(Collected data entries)
BEGIN

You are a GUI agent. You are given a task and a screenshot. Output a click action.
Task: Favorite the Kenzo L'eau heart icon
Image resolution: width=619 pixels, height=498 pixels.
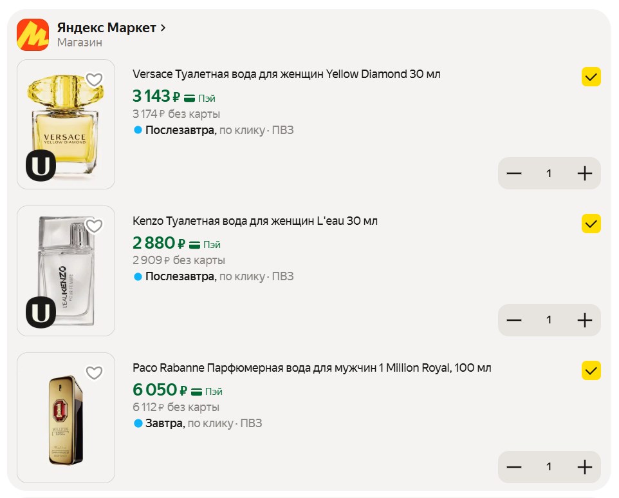click(95, 226)
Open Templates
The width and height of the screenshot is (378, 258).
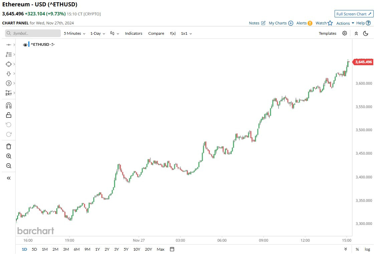tap(327, 33)
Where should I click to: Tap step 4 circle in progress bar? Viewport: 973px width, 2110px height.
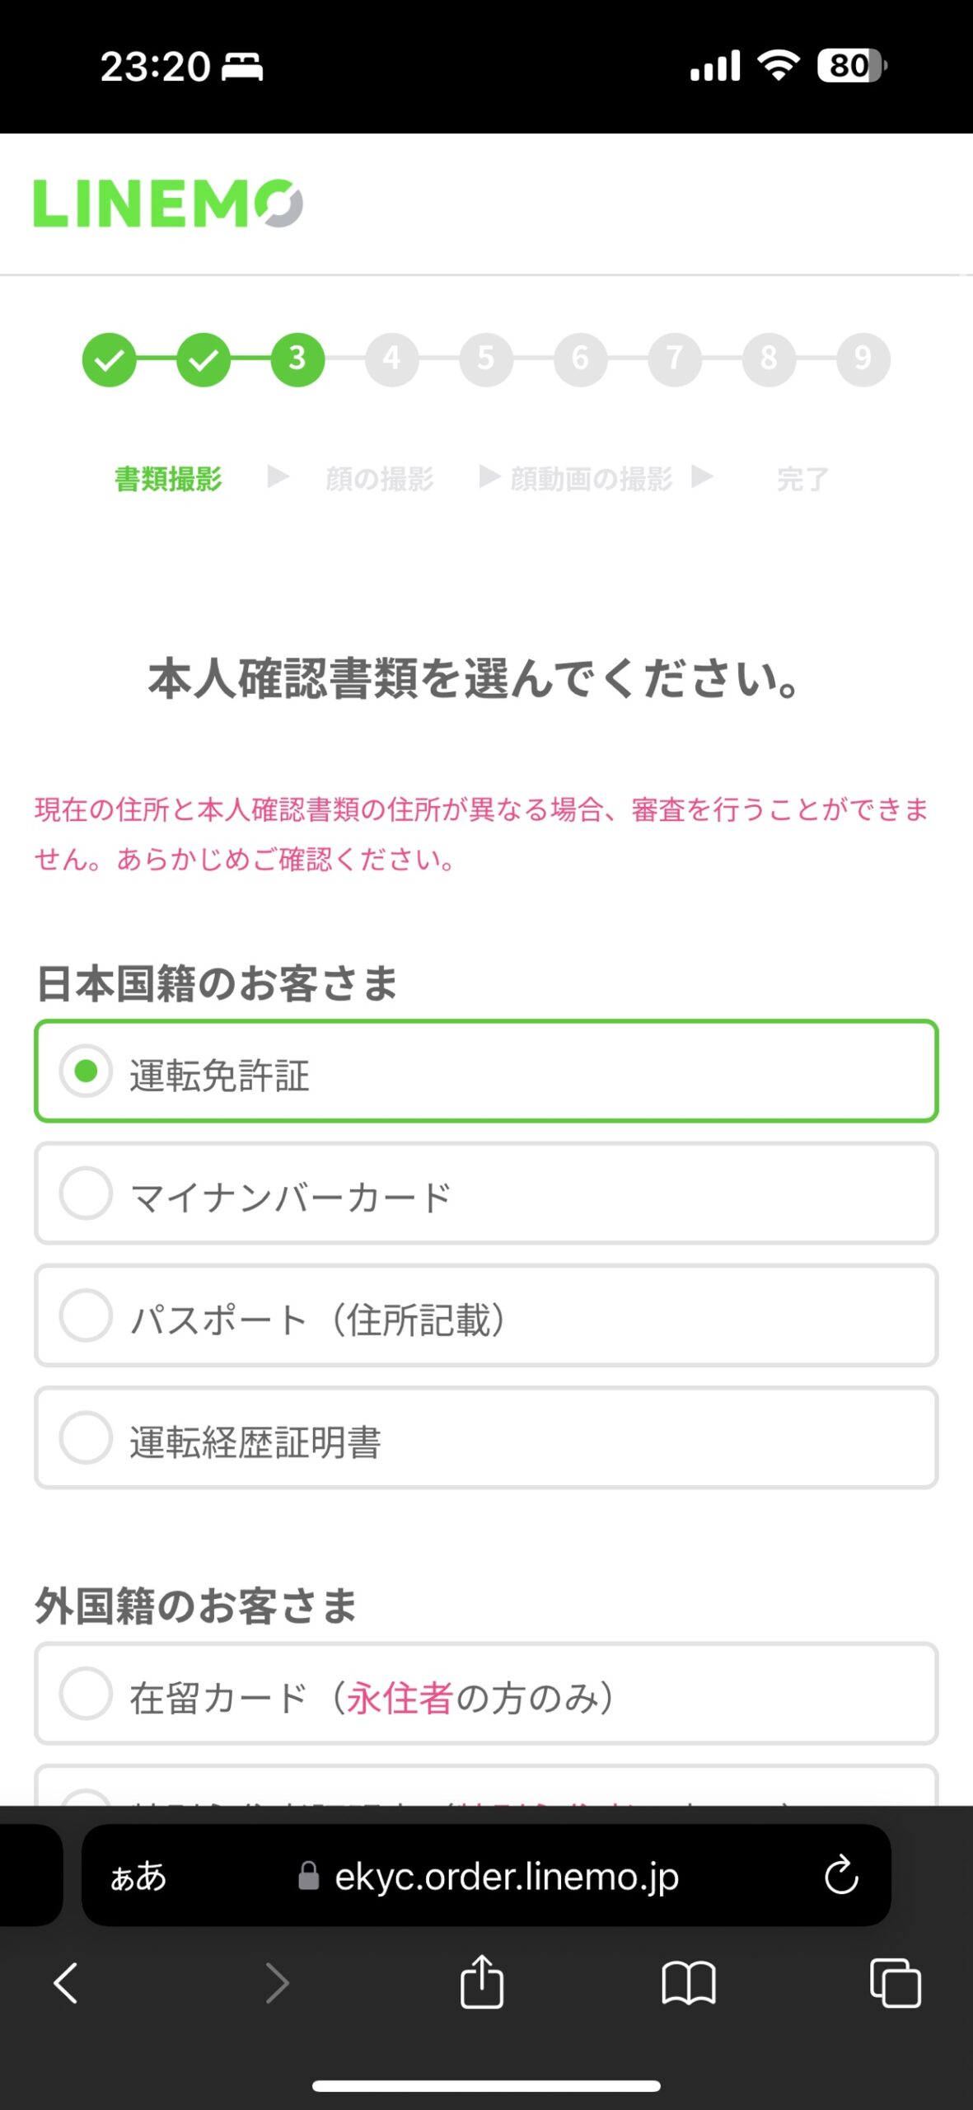(x=391, y=359)
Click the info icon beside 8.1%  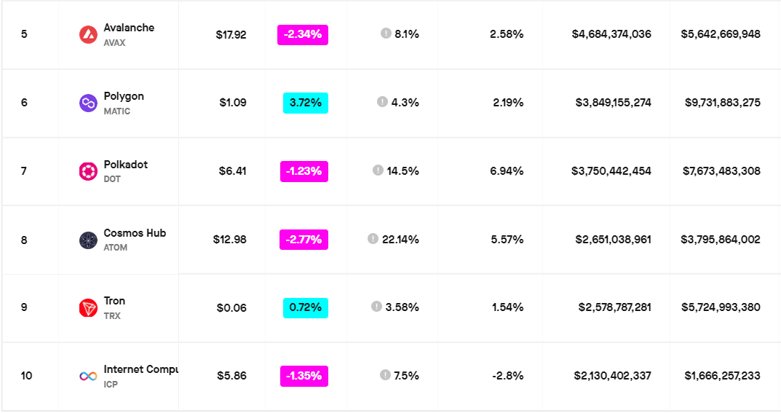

END

▶ WHAT YOU WILL DO:
Each record above goes into the copy unchanged; the pictures do not.

▶ TASK ANSWER:
You are a GUI agent. You are given a task and a screenshot. Output a click action.
Task: Favorite the Kenzo L'eau heart icon
Image resolution: width=619 pixels, height=498 pixels.
click(95, 226)
Open Templates
The width and height of the screenshot is (378, 258).
tap(327, 33)
Where should I click to: Tap step 4 circle in progress bar? Viewport: 973px width, 2110px height.
(x=391, y=359)
Click the info icon beside 8.1%  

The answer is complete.